Sunday, July 17

 
I have in my possession, Farewell, Hecate, a long-lost poem of T.S. Eliot dated probably to 1926. It was discovered stuffed and folded under a wobbly table-leg in a Victorian mansion formerly owned by Goodnight Moon authoress Margaret Wise Brown. This radical new discovery will certainly overturn all previous Goodnight Moon scholarship, which prefers to omit the clearly mythic overtones in favor of a Marxist interpretation which sees the room full of the implements of bourgeois life as an indictment of the materialization of childhood. It also means Mrs. Wise Brown evidently stole the idea for her famous work from Eliot, a shocking and perhaps even unsettling idea in this already uncertain age.

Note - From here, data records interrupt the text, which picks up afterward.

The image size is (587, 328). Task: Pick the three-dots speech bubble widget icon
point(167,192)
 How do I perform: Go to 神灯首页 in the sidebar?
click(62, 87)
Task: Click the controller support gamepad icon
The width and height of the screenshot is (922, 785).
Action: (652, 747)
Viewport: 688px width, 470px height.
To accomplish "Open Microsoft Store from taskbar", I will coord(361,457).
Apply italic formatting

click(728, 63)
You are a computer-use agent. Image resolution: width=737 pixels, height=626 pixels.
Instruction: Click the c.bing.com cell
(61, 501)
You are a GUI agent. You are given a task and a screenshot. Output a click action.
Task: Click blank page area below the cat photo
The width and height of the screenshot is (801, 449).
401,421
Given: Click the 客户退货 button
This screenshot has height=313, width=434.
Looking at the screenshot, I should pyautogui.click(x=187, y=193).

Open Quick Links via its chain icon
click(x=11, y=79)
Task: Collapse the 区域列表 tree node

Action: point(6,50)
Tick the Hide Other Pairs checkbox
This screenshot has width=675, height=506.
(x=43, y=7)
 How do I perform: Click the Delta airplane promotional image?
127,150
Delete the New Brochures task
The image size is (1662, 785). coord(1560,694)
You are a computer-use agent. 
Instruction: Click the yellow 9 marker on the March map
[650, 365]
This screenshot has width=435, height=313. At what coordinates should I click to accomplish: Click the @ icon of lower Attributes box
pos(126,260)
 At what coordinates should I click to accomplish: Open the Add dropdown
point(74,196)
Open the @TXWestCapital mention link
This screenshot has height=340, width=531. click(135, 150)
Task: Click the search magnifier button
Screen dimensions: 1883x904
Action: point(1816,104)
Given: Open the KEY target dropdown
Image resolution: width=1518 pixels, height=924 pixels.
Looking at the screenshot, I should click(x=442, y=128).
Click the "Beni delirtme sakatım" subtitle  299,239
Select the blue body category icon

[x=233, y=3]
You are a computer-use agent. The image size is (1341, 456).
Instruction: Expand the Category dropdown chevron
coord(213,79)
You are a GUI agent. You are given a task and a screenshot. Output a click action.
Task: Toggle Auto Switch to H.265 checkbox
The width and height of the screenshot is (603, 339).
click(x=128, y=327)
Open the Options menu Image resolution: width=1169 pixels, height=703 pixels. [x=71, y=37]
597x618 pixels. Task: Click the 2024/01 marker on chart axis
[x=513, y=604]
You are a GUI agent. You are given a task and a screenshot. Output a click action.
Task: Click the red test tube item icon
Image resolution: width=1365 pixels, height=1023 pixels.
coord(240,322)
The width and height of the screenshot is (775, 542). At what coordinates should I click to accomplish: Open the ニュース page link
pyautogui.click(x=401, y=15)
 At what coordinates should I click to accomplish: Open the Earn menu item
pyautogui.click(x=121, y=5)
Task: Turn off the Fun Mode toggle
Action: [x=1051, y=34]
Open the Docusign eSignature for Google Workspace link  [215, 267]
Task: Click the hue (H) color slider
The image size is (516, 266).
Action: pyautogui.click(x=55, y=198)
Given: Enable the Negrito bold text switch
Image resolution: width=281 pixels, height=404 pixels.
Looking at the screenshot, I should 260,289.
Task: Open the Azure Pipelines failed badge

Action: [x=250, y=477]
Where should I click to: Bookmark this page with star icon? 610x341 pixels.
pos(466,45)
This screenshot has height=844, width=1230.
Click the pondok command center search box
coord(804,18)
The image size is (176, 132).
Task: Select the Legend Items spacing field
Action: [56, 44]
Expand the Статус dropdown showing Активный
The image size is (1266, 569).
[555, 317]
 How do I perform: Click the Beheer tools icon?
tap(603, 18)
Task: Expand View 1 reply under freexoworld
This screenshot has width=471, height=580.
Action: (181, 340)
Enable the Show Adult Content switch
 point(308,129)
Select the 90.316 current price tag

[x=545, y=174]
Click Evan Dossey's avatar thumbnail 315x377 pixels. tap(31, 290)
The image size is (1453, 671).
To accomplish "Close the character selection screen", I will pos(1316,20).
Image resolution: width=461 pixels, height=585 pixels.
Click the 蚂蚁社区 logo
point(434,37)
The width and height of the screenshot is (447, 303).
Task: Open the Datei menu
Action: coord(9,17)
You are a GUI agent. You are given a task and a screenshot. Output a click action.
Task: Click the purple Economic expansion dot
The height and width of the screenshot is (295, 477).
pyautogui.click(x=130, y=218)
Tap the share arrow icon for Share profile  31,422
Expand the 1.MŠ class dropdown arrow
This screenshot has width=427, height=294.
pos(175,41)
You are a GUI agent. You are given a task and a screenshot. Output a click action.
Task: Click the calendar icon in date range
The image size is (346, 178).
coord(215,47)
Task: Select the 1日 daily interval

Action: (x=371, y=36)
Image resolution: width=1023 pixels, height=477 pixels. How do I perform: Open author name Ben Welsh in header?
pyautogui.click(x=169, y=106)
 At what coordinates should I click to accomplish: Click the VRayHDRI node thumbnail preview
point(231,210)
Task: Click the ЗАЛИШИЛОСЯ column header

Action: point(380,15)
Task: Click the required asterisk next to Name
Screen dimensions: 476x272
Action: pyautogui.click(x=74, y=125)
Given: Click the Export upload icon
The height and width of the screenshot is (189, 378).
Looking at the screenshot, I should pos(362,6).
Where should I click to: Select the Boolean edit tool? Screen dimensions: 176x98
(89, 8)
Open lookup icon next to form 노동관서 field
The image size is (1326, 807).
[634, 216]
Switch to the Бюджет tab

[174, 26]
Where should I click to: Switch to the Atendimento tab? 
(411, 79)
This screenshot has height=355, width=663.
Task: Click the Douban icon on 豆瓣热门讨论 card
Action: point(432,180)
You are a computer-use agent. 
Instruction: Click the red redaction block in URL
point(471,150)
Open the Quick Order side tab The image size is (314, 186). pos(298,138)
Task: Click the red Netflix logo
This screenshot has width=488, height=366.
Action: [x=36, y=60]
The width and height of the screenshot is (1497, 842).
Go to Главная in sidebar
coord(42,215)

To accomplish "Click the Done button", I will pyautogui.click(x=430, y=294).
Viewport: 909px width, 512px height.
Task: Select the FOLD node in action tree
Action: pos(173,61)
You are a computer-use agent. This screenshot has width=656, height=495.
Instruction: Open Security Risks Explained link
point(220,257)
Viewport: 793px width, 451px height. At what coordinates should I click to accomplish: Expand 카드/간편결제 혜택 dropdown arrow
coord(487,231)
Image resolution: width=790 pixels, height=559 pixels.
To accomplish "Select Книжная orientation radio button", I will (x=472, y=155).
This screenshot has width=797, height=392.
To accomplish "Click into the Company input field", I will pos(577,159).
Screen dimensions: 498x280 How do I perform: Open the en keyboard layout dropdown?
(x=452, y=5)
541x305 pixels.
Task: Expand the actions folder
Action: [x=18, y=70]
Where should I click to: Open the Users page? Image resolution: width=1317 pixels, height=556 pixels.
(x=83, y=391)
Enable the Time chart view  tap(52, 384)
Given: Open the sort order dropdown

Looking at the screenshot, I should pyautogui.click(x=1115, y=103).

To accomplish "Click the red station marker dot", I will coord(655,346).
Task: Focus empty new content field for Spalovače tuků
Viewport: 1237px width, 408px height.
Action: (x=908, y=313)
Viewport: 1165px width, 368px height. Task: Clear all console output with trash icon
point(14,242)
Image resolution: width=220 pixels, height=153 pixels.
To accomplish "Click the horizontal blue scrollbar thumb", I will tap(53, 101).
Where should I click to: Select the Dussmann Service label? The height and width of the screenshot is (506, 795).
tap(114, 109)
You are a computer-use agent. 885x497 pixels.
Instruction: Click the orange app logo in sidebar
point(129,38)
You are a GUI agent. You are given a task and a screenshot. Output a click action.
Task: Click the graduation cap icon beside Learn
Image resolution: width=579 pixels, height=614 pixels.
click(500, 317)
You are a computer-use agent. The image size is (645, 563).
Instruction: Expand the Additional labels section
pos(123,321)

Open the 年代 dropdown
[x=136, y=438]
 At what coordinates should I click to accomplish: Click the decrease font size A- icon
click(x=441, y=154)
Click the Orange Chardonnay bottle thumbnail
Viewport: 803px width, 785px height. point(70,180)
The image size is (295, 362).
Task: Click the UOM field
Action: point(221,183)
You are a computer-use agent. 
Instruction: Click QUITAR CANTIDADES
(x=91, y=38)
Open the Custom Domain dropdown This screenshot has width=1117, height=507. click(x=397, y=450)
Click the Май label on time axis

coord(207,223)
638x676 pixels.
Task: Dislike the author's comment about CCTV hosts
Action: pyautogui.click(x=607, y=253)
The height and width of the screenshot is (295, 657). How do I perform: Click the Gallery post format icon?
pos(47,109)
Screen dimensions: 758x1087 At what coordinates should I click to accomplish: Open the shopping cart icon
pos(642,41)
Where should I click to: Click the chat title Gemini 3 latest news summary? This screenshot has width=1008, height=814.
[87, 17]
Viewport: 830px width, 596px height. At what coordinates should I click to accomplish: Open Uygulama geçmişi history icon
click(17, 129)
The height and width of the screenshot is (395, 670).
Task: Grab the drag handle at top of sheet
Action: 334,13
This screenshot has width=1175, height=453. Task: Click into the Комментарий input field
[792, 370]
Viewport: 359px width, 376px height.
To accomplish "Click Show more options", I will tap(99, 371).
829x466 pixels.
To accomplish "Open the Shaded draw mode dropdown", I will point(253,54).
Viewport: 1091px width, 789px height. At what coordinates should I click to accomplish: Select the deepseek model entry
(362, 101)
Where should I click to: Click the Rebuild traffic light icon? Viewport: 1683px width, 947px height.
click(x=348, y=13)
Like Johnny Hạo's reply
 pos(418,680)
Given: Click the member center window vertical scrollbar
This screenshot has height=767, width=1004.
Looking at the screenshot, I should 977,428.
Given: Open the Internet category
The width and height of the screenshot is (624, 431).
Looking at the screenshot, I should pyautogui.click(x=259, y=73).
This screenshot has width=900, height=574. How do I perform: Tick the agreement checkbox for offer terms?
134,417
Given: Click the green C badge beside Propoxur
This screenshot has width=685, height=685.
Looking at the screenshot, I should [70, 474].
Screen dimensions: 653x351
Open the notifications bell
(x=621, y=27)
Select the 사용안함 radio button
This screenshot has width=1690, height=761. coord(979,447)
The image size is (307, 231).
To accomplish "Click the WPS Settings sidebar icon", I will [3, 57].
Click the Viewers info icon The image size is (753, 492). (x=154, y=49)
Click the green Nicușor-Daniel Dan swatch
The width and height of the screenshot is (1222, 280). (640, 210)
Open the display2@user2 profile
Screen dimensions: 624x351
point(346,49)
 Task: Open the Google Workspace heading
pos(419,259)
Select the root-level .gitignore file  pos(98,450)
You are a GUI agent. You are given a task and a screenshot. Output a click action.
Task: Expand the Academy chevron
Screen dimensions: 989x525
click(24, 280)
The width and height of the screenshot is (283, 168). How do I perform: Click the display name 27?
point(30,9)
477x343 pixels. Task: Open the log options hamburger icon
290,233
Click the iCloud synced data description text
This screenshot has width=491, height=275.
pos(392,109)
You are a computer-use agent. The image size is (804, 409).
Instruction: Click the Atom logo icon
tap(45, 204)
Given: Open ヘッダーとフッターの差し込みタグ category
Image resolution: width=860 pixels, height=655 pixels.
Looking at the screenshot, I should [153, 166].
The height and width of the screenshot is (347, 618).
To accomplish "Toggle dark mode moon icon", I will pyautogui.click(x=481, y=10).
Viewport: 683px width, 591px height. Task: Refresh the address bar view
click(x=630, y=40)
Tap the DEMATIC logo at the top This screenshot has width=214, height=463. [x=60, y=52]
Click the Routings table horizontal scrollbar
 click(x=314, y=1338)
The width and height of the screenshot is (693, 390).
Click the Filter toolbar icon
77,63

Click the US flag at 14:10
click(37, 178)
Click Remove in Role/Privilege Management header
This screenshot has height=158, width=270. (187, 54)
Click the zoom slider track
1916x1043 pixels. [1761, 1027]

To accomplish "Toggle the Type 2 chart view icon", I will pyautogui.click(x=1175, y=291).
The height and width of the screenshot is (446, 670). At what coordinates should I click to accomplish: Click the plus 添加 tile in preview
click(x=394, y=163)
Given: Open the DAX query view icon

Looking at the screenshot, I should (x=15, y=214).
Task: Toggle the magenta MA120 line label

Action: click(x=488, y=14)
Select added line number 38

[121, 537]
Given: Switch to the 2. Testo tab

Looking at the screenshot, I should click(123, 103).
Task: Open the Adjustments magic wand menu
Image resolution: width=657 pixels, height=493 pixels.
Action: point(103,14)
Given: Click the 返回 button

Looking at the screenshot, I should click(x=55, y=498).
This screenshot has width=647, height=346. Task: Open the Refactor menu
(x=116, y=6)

It may well be, however, that Margaret intended her work as a sort of gloss for young readers, and the title page of the original draft copy was eaten by her nephew Tommy at some point in the publication process. A small but vocal faction of Moonists, led by Graham Hancock and Michel Baigent, tend to see Margaret Wise Brown as the pen name of a group of time-travelling Albanians attempting to ascribe the poem to Flannery O'Connor through a series of Baconian cryptograms which ultimately fail since they mistook the book title
Wise Blood for Wise Brown.

There is some small doubt as to the authorship. The original manuscript is written partially in crayon on a children's menu from the Drones Club, with a crude caricature of W.H. Auden and Baron Corvo on the verso as well as something labelled "Mr. Sun" over a boxy-looking house with a triangular roof which may in fact be Westminster Abbey. A small feminist faction in the academy has preferred to see this as the work of T.S. Eliot's niece Tess Eliot, suggesting the T.S. at the top may be a misspelling; or the two letters may have been lost through the smudge from the blotchy Hawaiian punch stain in the upper corner. Surely, a close examination of the new poem will prove to even the most feeble-minded reader that this could not be the work of a six-year-old.


Farewell, Hecate
by T.S. Eliot

Fac me cocleario vomere.
—Gummo Pound, Ezra’s brother.


Let us go then, you and I,
When the night is spread across the sky,
Like a kindergartener who’s been finally put to bed
Amid the screams and counter-screams,
Let us go then, to the cupboard and pick up certain half-deserted rubber sheets,
The muttering retreats,
Of restless nights since Ronald’s still not been toilet-trained
Despite what that worthless shrink has claimed,
(And yet he is almost four)
Making a Freudian argument of tedious intent
To lead to the overwhelming childlike question:
O Madame Porter, don’t say hush:
Let us sit and eat our mush.

In the chamber, green, and great,
Blazing like the burnished throne in which she sat
By the burning light of sea-wood fed with copper
Orange and melusinate ultramarine,
Therein sat une téléphone,
Strange device of disembodied
Song and dance of long-distance solicitations
(London to Paris, through the crackling static, for Monsieur Eugenides,
His pockets stuffed with rotting dates).
So rudely forced upon an unsuspecting world
(Tereu).
And then the balloon,
The lurid latex globe as fire-engine scarlet as the blood of soldiers
As the blood of Philomel the nightingale,
Singing outside the convent of the Sacred Heart—O ces voix!
Singing jug jug twit twit say no more say no more to dirty ears.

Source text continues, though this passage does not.